» PROBLEM STATEMENT:
A word-for-word copy of the records that follow is needed, with every picture omitted.

[Stored items]
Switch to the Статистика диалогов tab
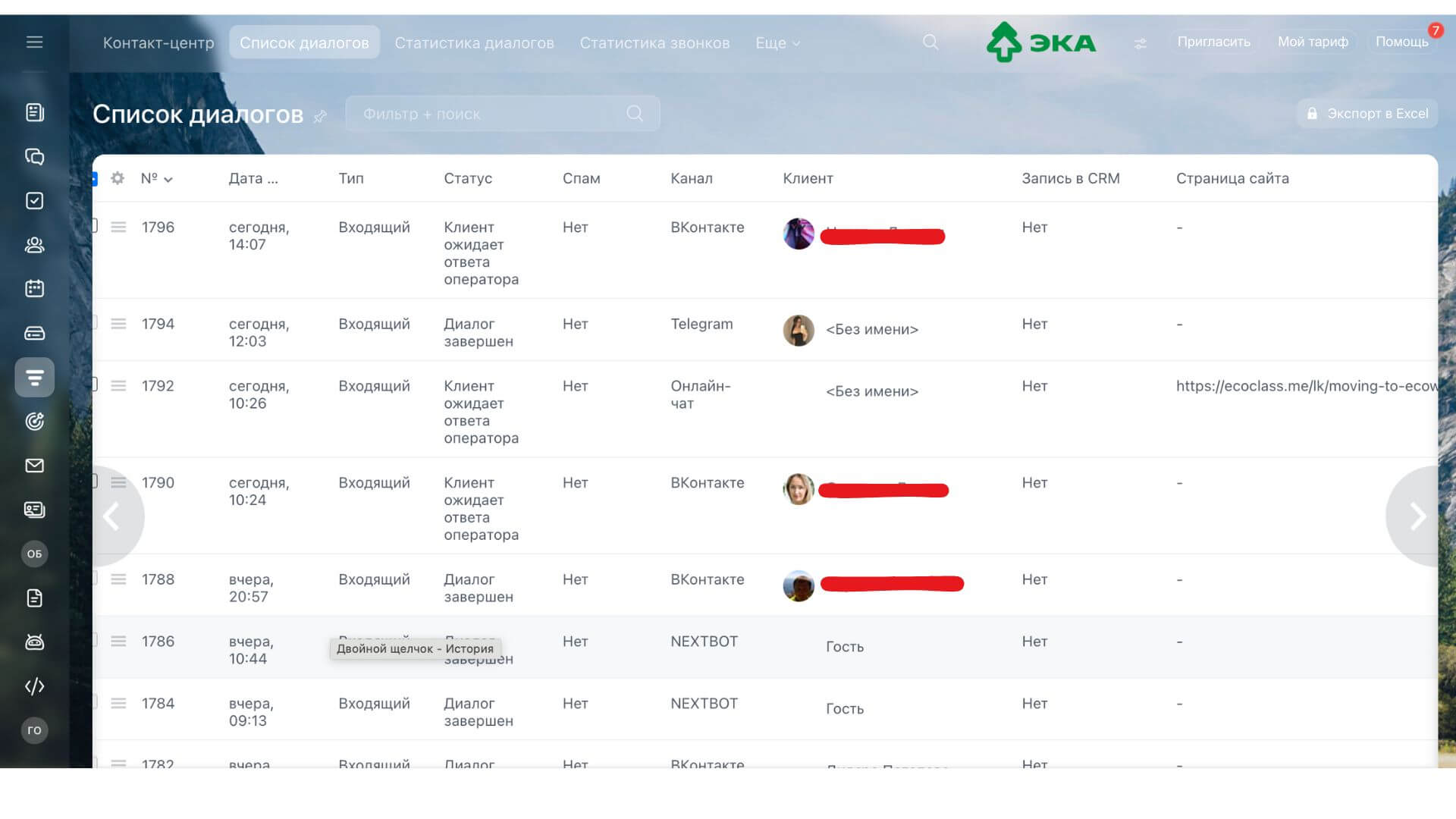(474, 43)
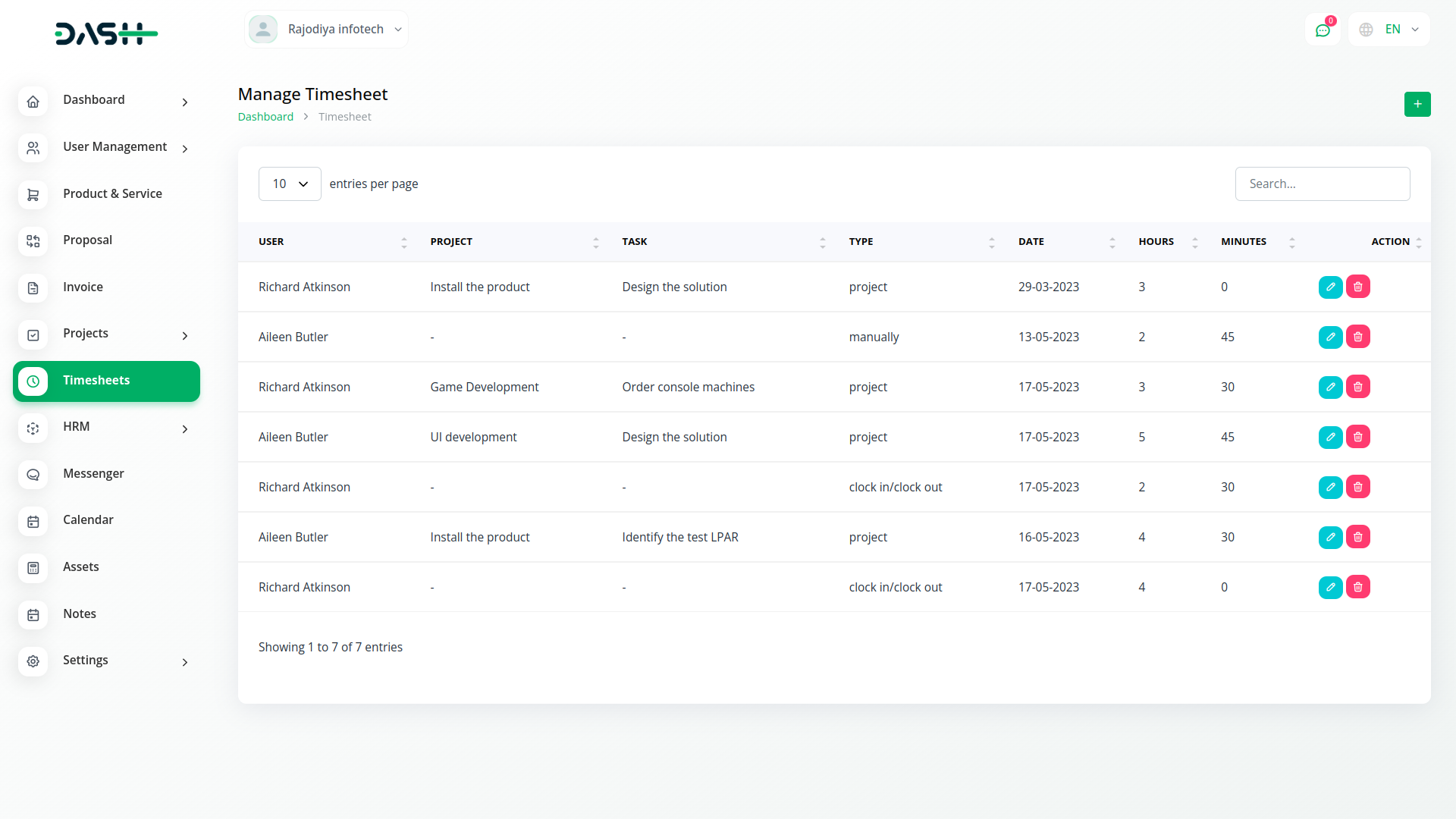Open the EN language selector
1456x819 pixels.
[x=1389, y=30]
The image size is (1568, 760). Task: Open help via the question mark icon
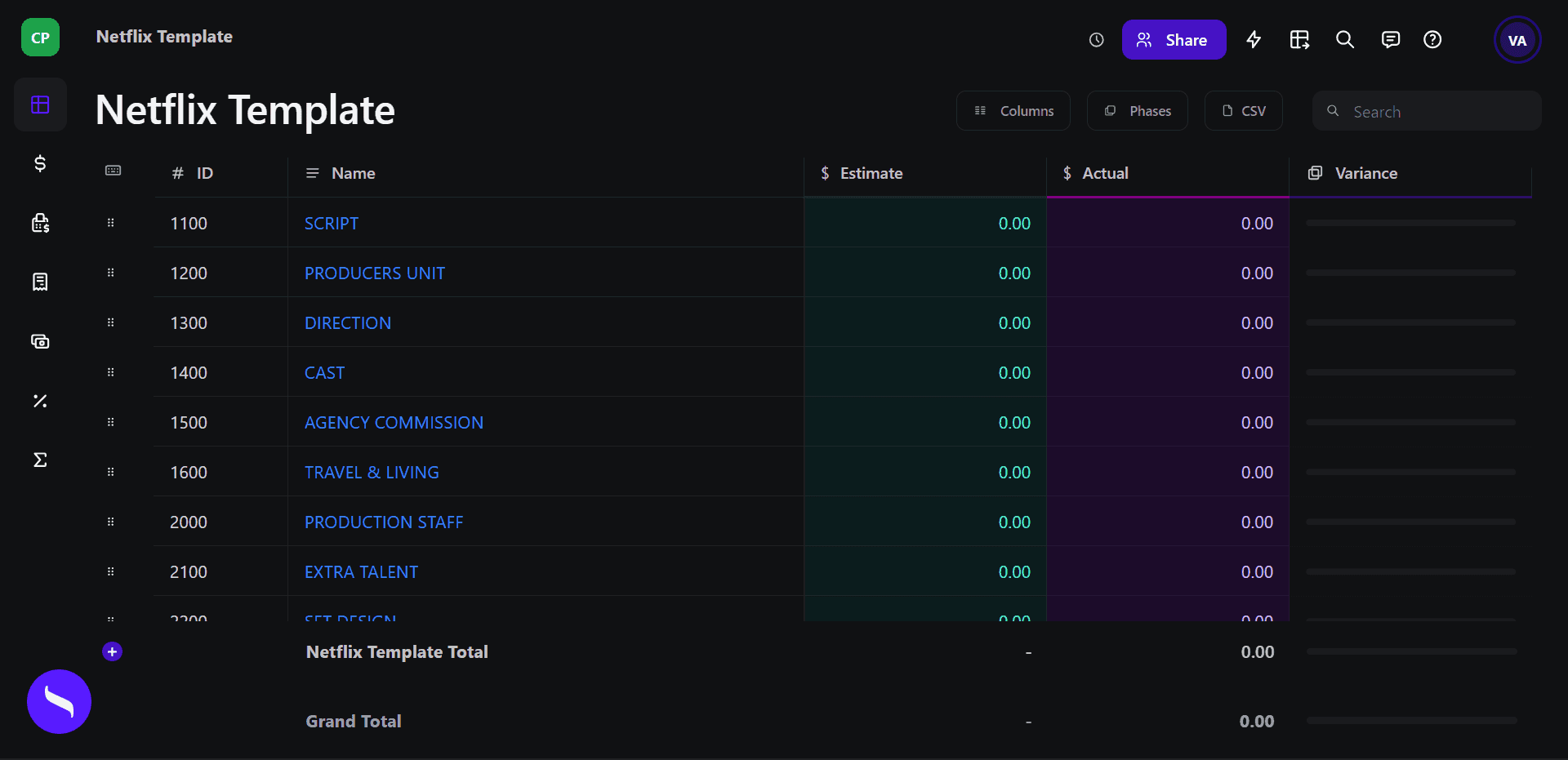click(1433, 39)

» SOLUTION:
Switch to the Статистика диалогов tab
(474, 43)
Open the EN language selector
1456x819 pixels.
[x=1389, y=30]
The image size is (1568, 760). Task: Open help via the question mark icon
click(1433, 39)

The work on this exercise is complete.